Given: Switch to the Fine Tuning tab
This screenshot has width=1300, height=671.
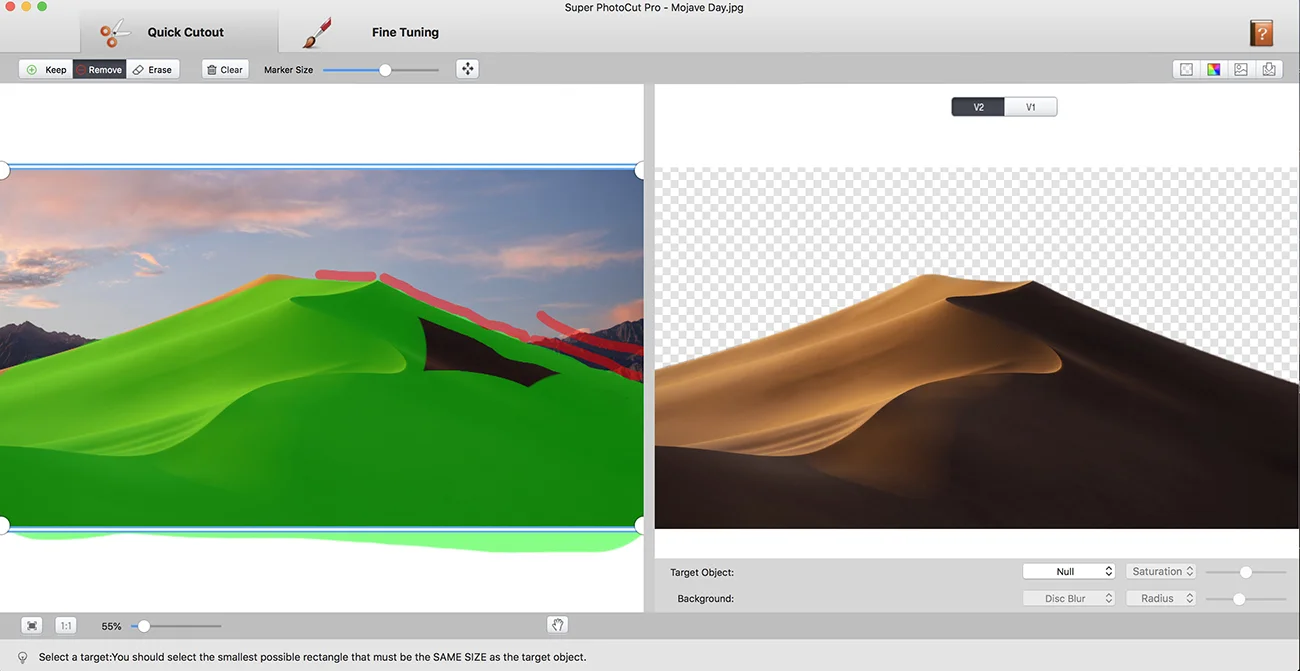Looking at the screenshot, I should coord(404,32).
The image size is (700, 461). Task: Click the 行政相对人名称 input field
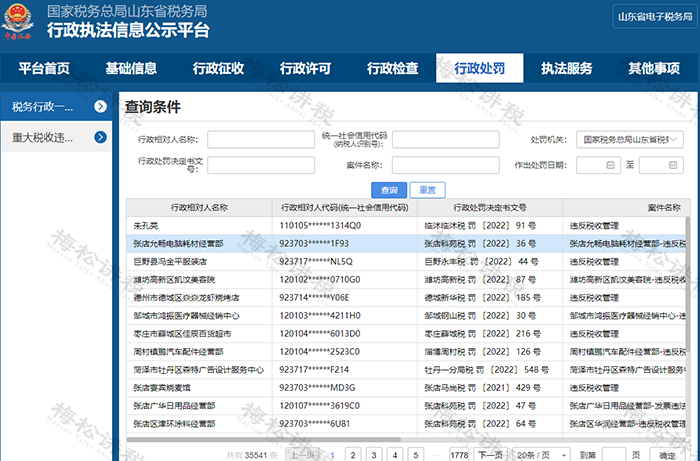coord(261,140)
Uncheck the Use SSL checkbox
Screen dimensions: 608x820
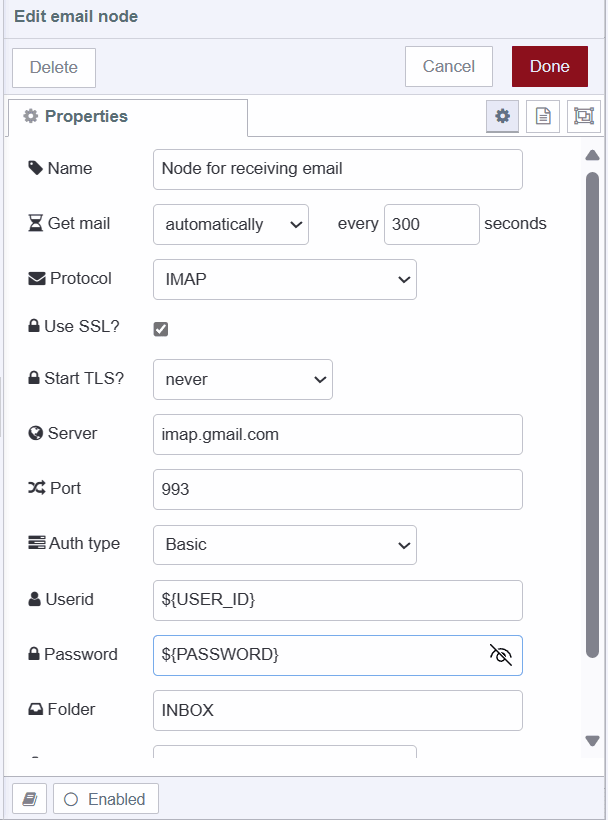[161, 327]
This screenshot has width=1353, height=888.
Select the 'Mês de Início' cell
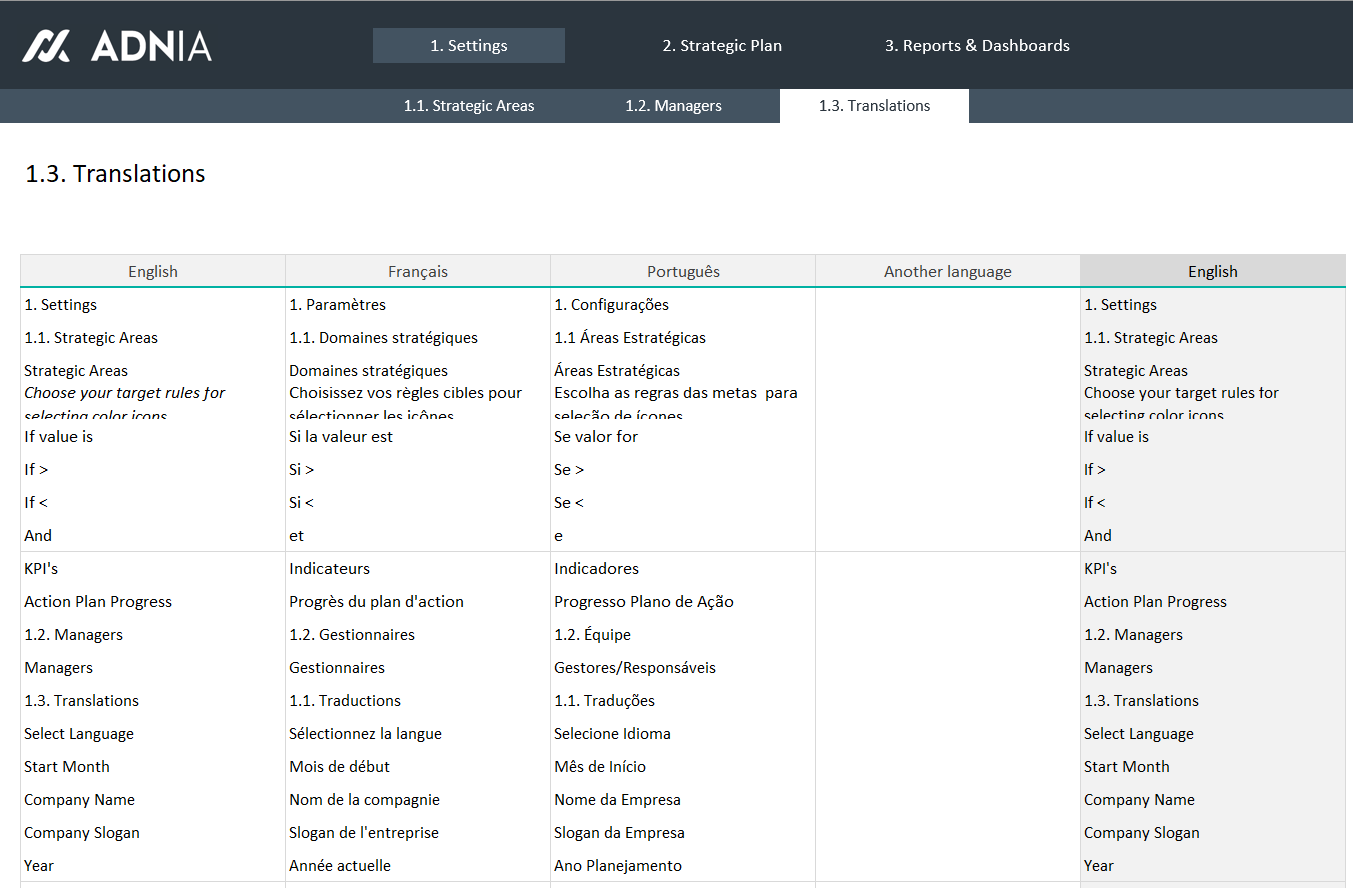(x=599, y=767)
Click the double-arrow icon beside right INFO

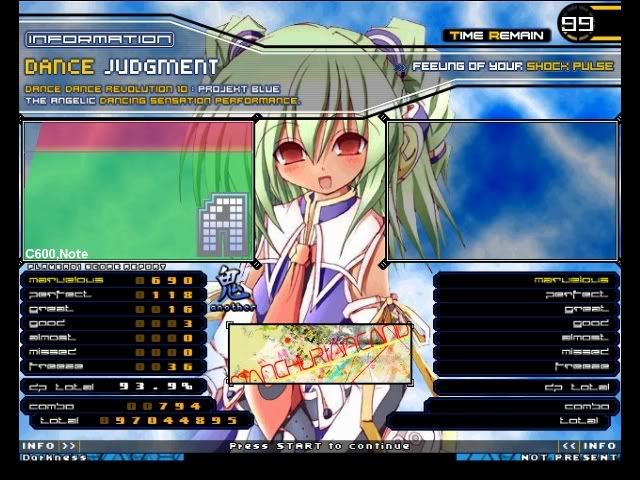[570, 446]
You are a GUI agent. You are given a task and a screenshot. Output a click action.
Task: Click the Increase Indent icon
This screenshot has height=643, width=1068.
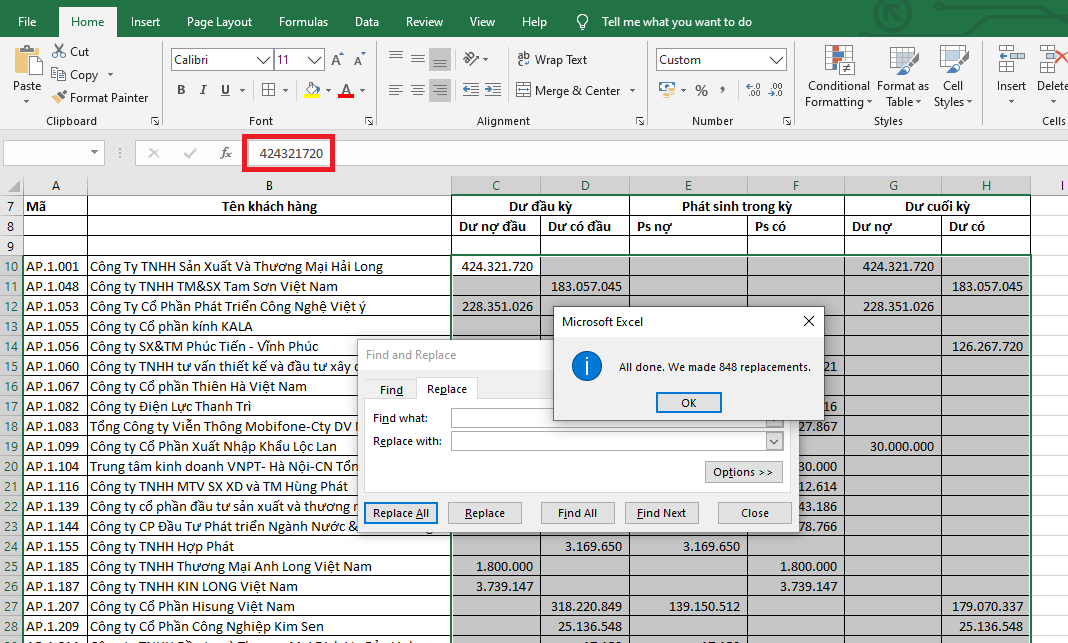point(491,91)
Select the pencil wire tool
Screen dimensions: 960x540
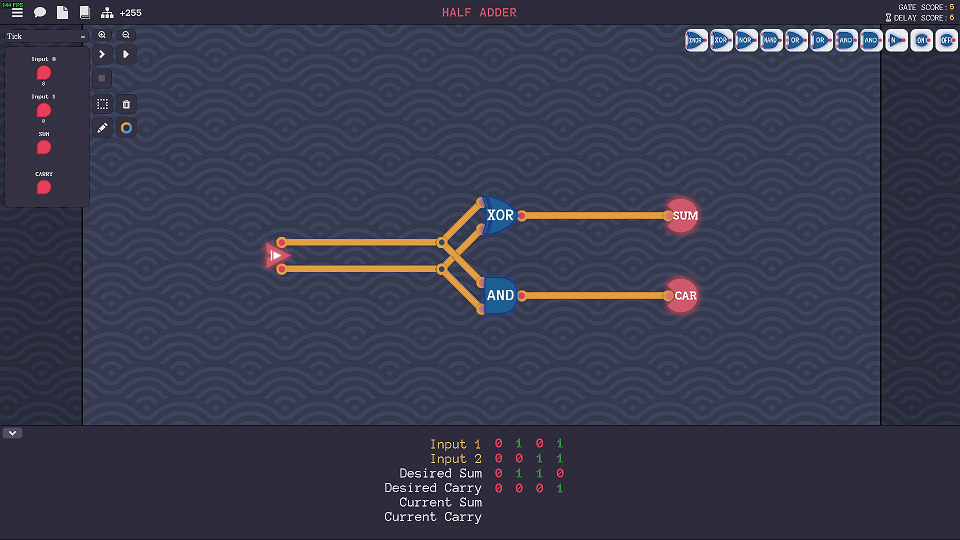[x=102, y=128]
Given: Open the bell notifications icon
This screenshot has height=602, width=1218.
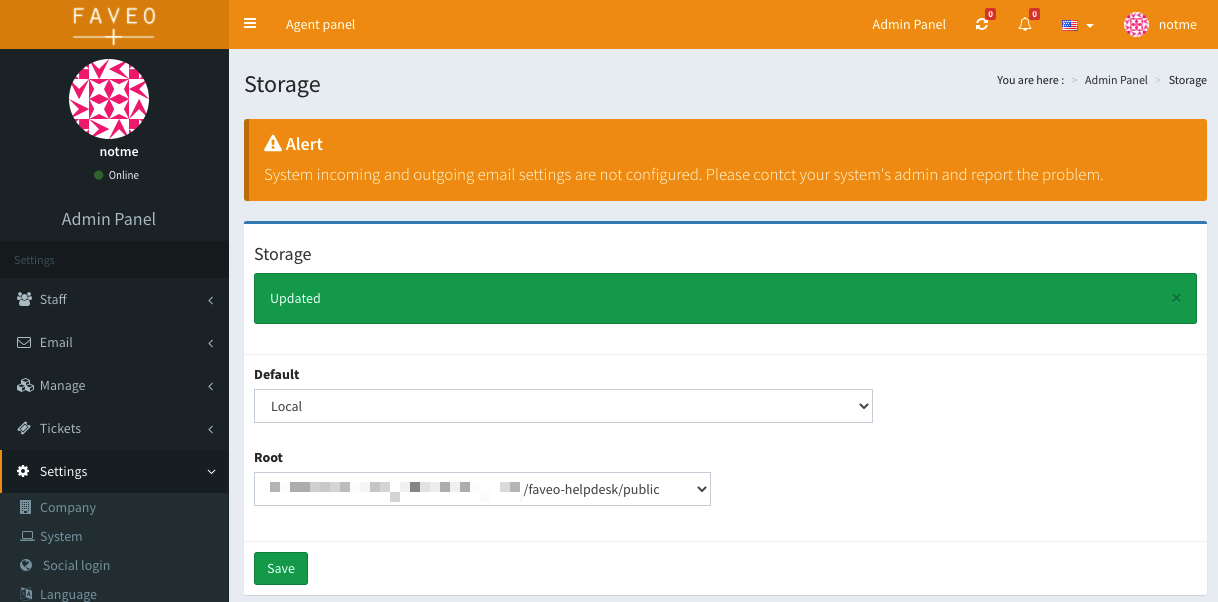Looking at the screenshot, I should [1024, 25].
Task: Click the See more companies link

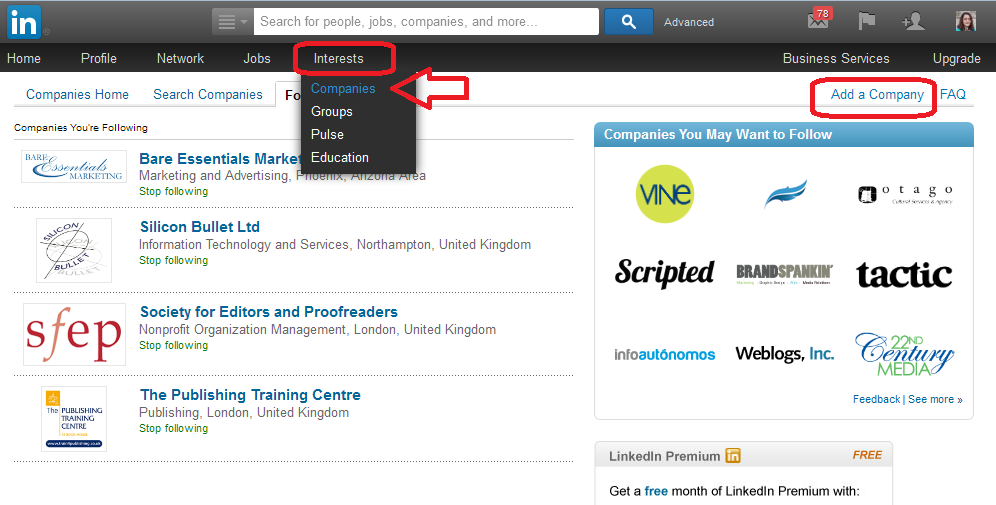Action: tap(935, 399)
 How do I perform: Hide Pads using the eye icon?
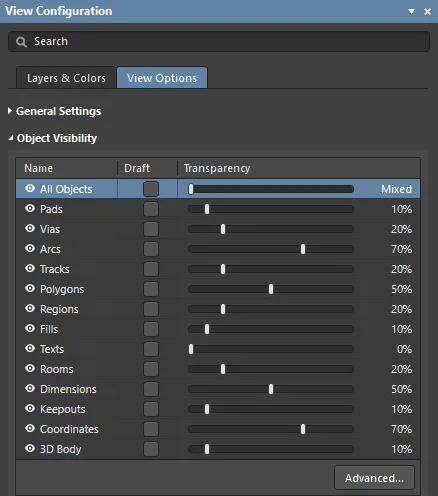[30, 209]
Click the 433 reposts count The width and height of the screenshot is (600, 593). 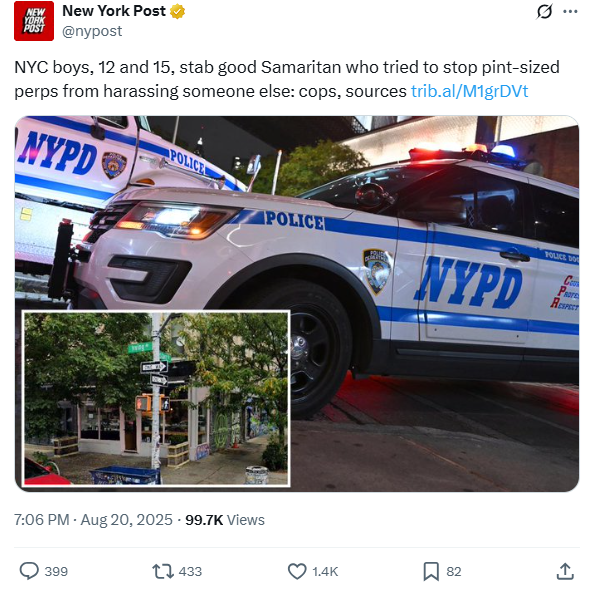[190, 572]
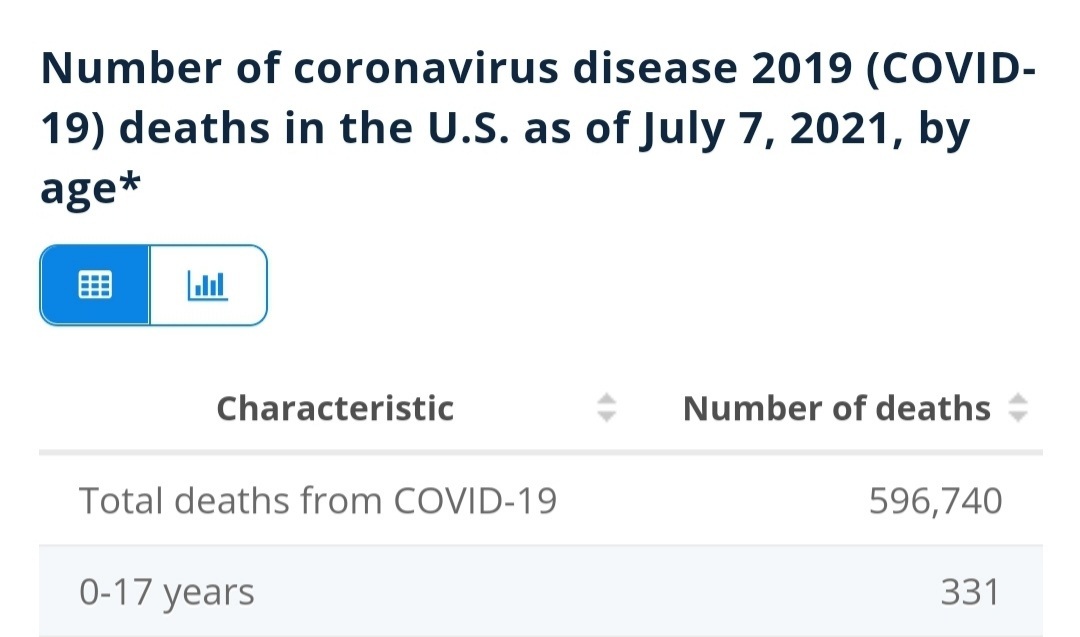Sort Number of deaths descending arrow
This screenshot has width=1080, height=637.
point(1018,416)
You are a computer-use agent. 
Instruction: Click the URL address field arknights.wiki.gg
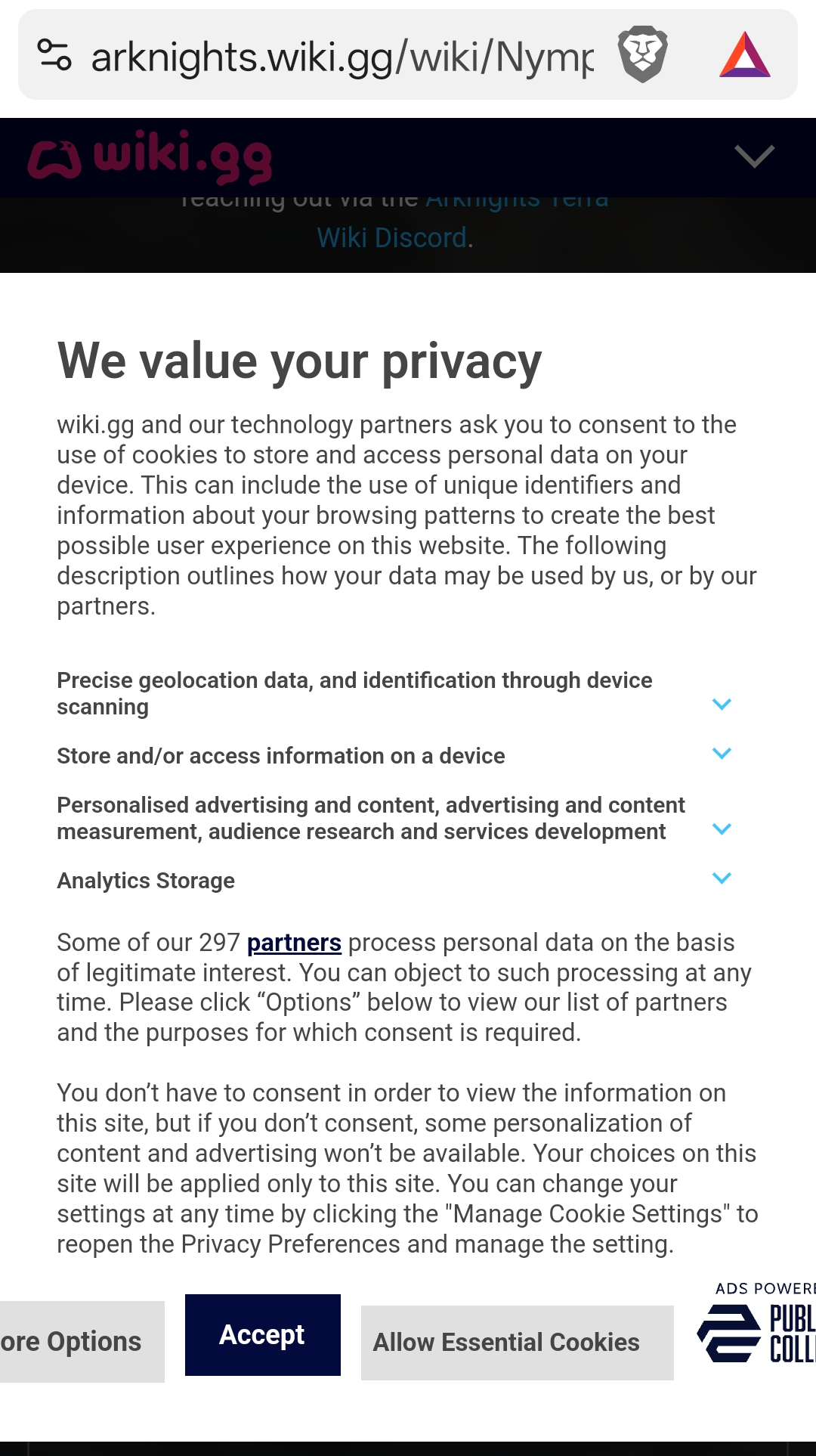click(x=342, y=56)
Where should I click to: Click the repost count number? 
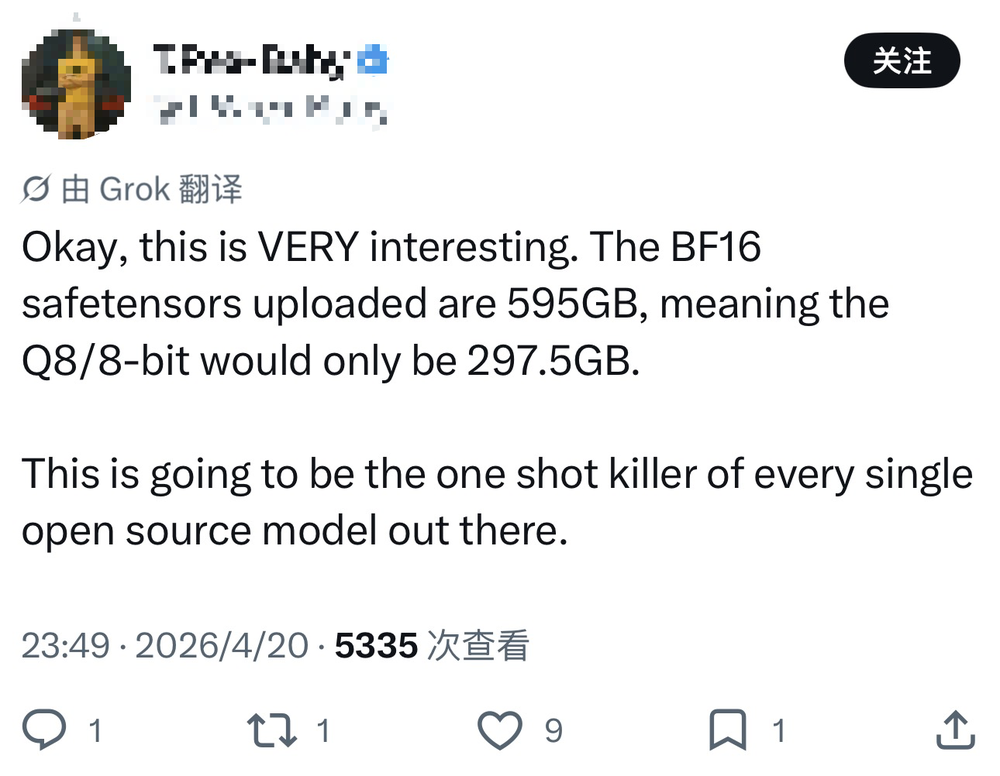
■ ■ ■ ■ ■
| Work required |
Tally the lines in the records above that contain the word "agent". Write the number and nothing else.

| Result |
2